[HN Gopher] Watching 03 Model Sweat over a Paul Morphy Mate-in-2
___________________________________________________________________
Watching 03 Model Sweat over a Paul Morphy Mate-in-2
Author : alexop
Score : 46 points
Date : 2025-04-27 16:23 UTC (6 hours ago)

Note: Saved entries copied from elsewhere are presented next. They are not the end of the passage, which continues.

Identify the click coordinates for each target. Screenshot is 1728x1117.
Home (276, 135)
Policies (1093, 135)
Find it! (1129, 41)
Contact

(HTM) web link (alexop.dev)
(TXT) w3m dump (alexop.dev)
| awestroke wrote:
| O3 is massively underwhelming and is obviously tuned to be
| sycophantic.
|
| Claude reigns supreme.
| omneity wrote:
| This somehow reminds me of Agent-3 from [0].
|
| 0: https://ai-2027.com
| tomduncalf wrote:
| Depends on the task I think. O3 is really effective at going
| off and doing research, try giving it a complex task which
| involves lots of browsing/searching and watch how it behaves.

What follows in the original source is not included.